I do not shop at either Wal-Mart or Sam's Club. Ever.
On Black Friday I visited my local Wal-Mart parking lot to see if there were any Wal-Mart workers out front protesting the company's miserly treatment of workers on Wal-Mart Worker Walkout Black Friday. There weren't. And that's too bad because the piddling amounts paid out by the mammoth retailer to it's workforce.....should be of greater concern to all of us.
As of 2010, the Walton family, who originally launched Wal-Mart in Arkansas, is worth $89.5 billion....or the equivalence of the cumulative net worth of 48.8 million U.S. households.
The average annual salary of a Wal-Mart sales associate is $15,500. Average hourly wage for a Wal-Mart sales associate is a whopping $8.81 per hour. It is estimated that if Wal-Mart would raise their minimum sales associate wage to $12 per hour, Wal-Mart customers would pay on average an additional 46 cents per shopping trip to the store. 46 cents.
I haven't recently fallen off the back of a turnip truck.....so I realize that Wal-Mart will never change it's ways. Consumers may change their ways.....but not Wal-Mart.
Single-handedly, Wal-Mart accounts for over 11% of our world trade deficit. Wal-Mart tells China what that country is going to do for them.....and China does it. Exploiting cheap Chinese labor and paying U.S. sales associates peanuts is but a grand redistribution scheme which leaves out all but a few Americans. A redistributionist scheme which takes the savings from paying meager Chinese wages and redistributes those savings to shareholders, the Walton family being the largest.
In a way, Wal-Mart is the benchmark for what has gone wrong in the U.S. economy over the last 3 decades. Trading higher paying U.S. jobs for cheaper foreign labor has done damage to the overall workforce in the U.S. Fewer available jobs mean less demand for labor which means lower wages.
But it doesn't have to be this way. Example: Costco....big box discount retailer....
Costco’s average pay, for example, is $17 an hour, 42 percent higher than its fiercest rival, Sam’s Club. And Costco’s health plan makes those at many other retailers look Scroogish.
What about Costco shareholders?.....
Costco’s stock price has risen more than 10 percent in the last 12 months, while Wal-Mart’s has slipped 5 percent. Costco shares sell for almost 23 times expected earnings; at Wal-Mart the multiple is about 19.
What do Wall Street analysts have to say about Costco?
Wall Street analysts assert that (CEO) Mr. Sinegal is overly generous not only to Costco’s customers but to its workers as well.
One analyst, Bill Dreher of Deutsche Bank, complained last year that at Costco “it’s better to be an employee or a customer than a shareholder.”

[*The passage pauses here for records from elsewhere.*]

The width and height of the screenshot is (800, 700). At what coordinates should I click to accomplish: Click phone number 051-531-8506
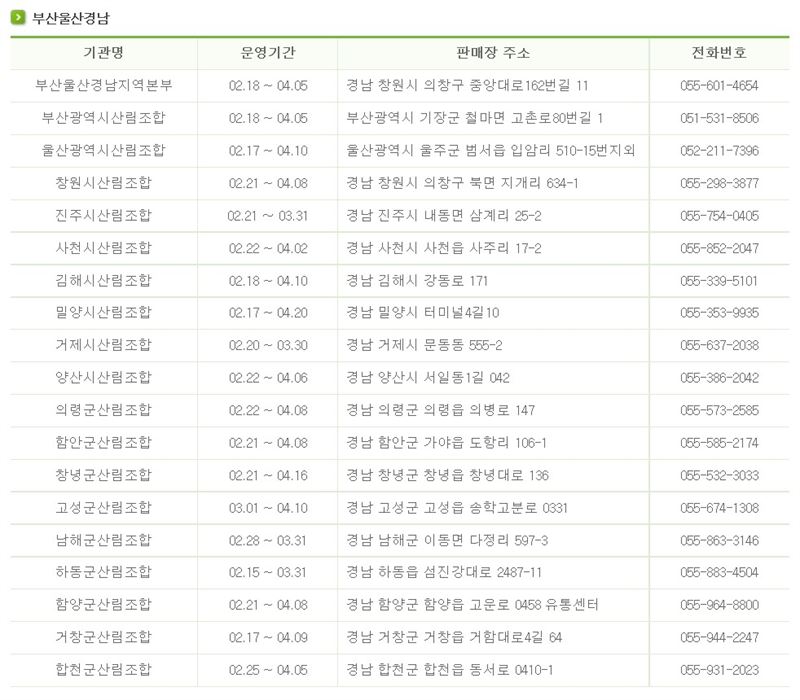pos(719,118)
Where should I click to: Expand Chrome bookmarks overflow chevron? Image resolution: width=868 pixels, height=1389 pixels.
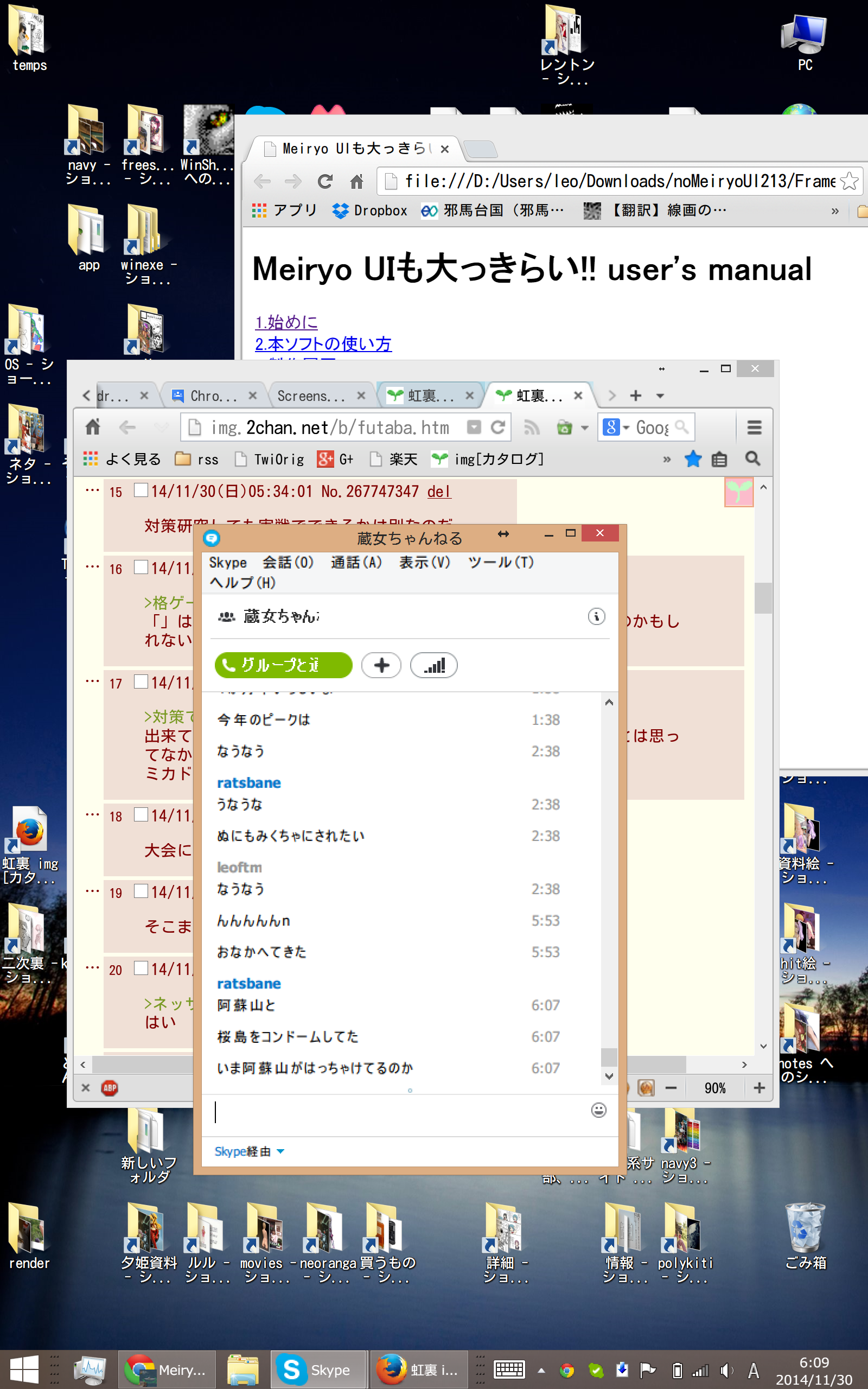[x=835, y=211]
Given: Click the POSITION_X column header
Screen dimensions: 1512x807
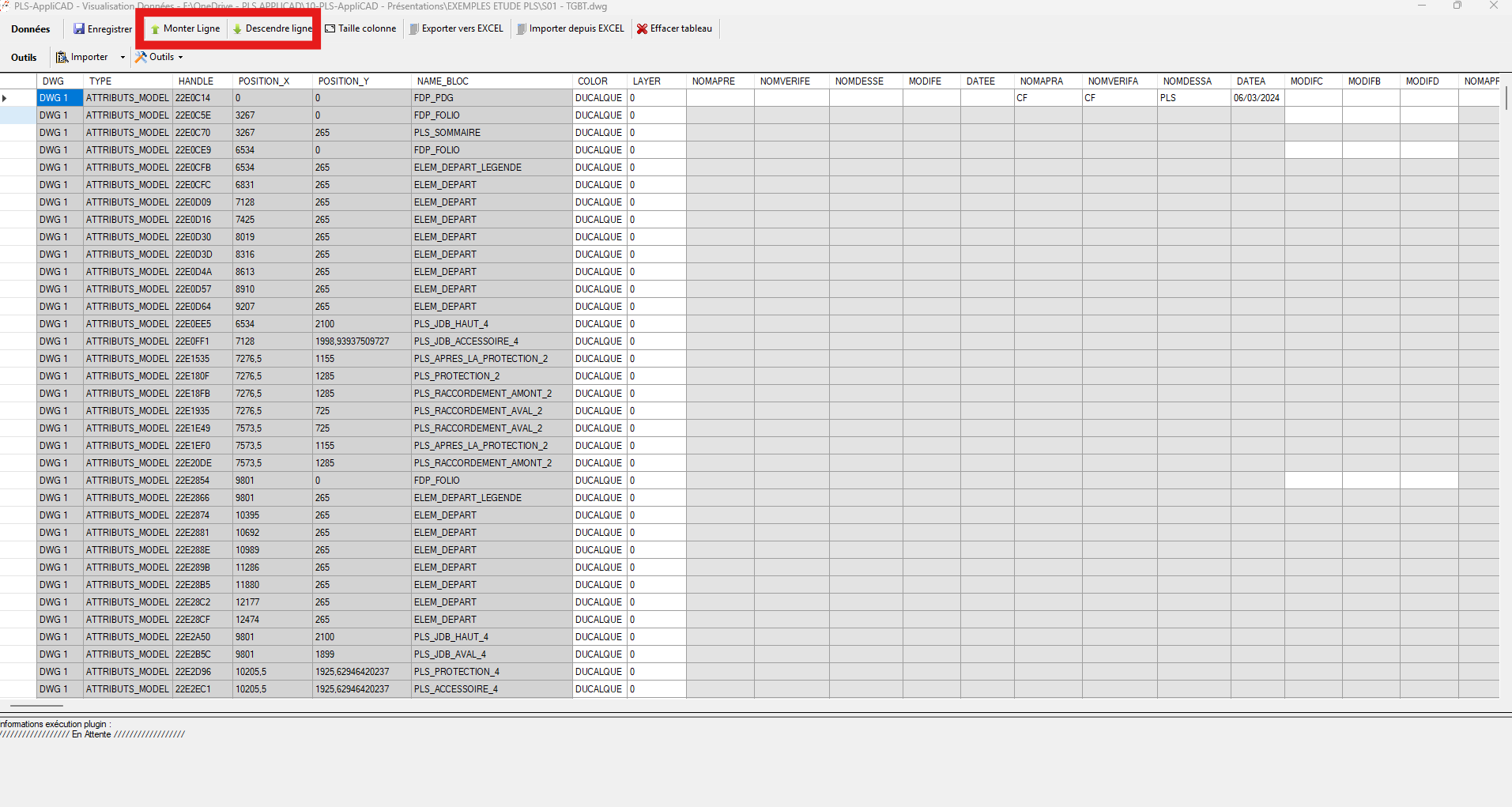Looking at the screenshot, I should tap(264, 81).
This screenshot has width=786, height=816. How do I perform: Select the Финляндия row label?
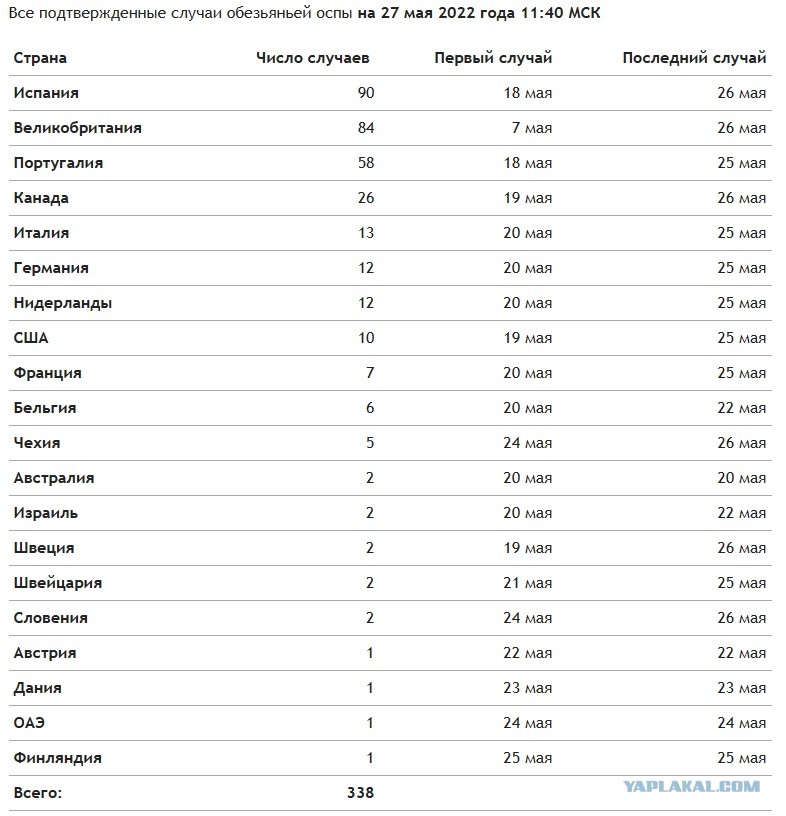click(58, 758)
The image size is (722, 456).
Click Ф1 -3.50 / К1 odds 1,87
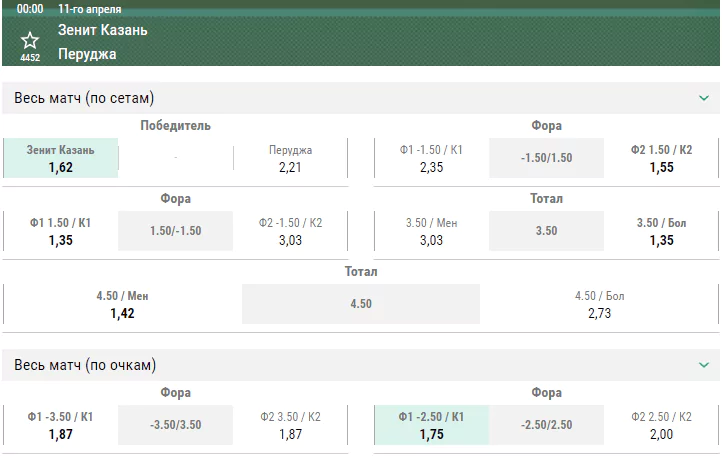[x=61, y=425]

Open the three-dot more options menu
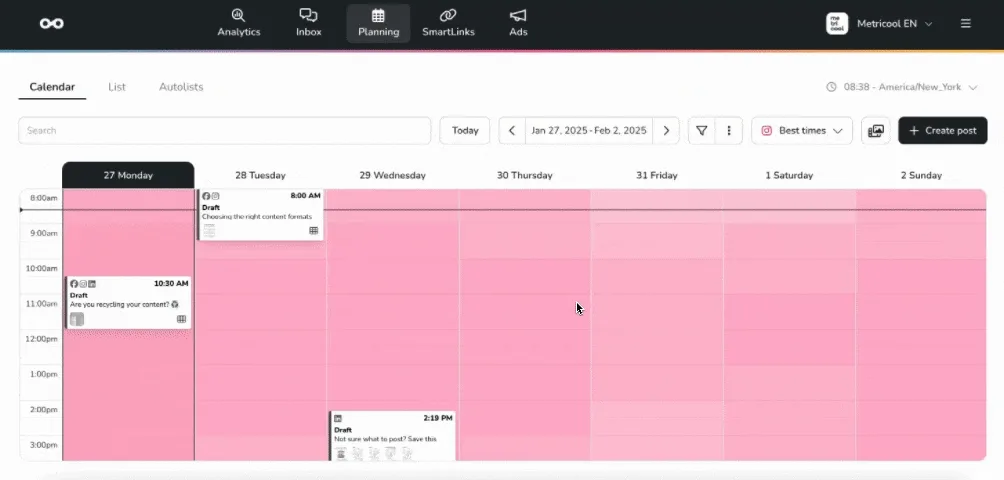pyautogui.click(x=729, y=131)
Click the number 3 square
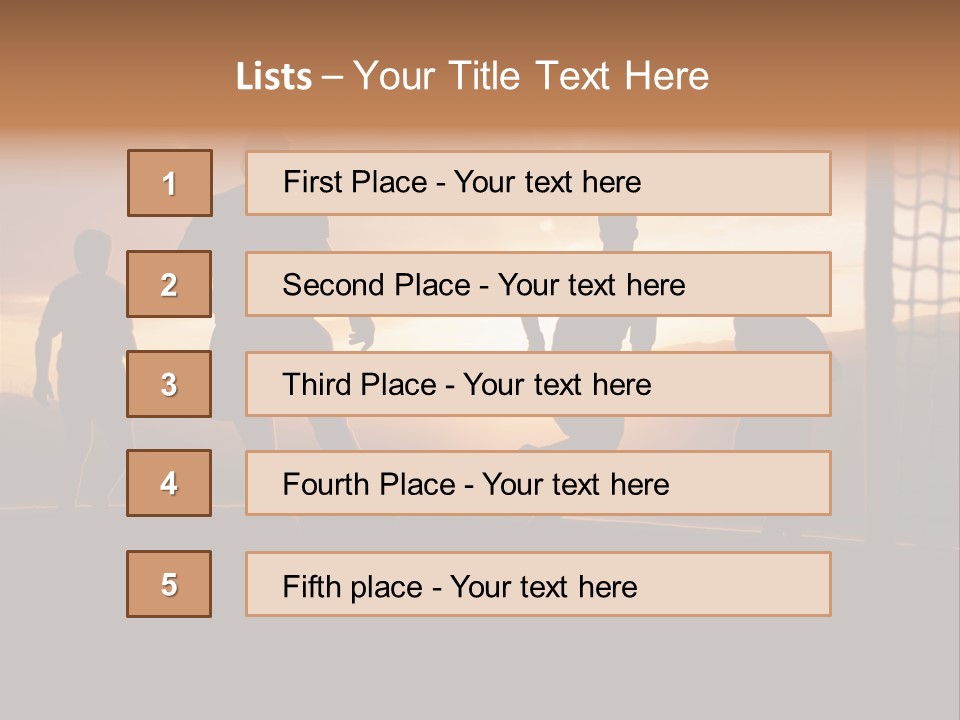The image size is (960, 720). click(x=169, y=384)
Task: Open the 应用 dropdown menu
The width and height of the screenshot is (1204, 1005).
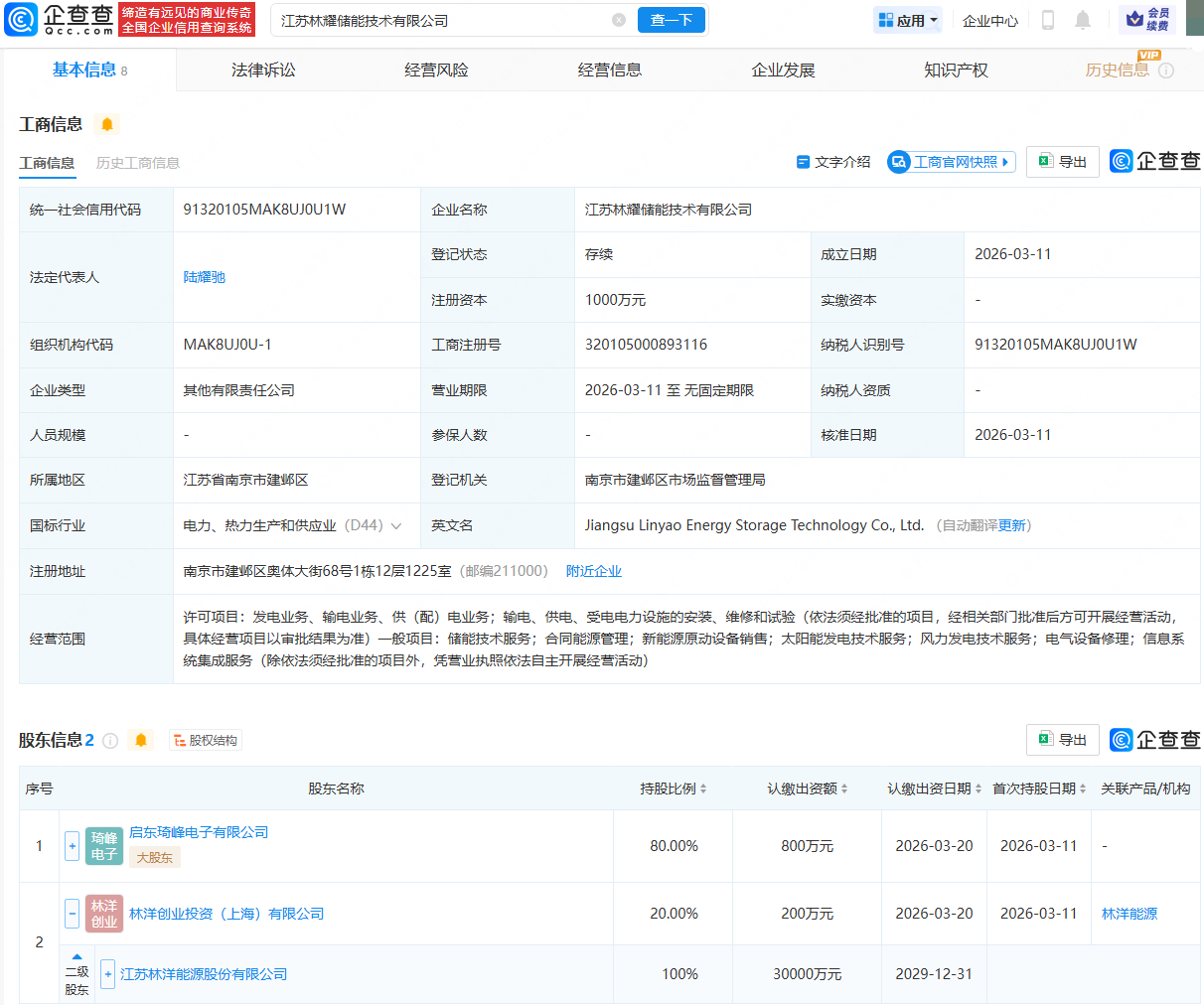Action: point(906,19)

See that last quote? That's the crux of our national economic problem. While Wall Street redistributionists have been making it "better" for a smallish group of U.S. shareholders......average income, hourly rates, and net worth of American working families has declined or remained the same. The huge economic inequality gap Americans have been experiencing has come about precisely because of this dynamic.
Two huge discount retailers. One whose workers are unionized, one who has closed stores over threats of becoming unionized. One discount retailer pays it's workers an average of $8.81 per hour, one pays it's workers $17 per hour. One loved by Wall Street skimmers and redistributionists, one isn't.
Costco's formula is a throw back to the days when the middle class in America grew and thrived. Those days made up our nation's best economic years. Wal-Mart's formula is an abandonment of America's middle class in favor of further enriching a tiny minority of investors....and is the poster child for everything that has turned sour in our nation economically in recent decades.
Our nation needs more employers, not less, whose motto is “it’s better to be an employee or a customer than a shareholder.” That is the way back to economic prosperity for all Americans.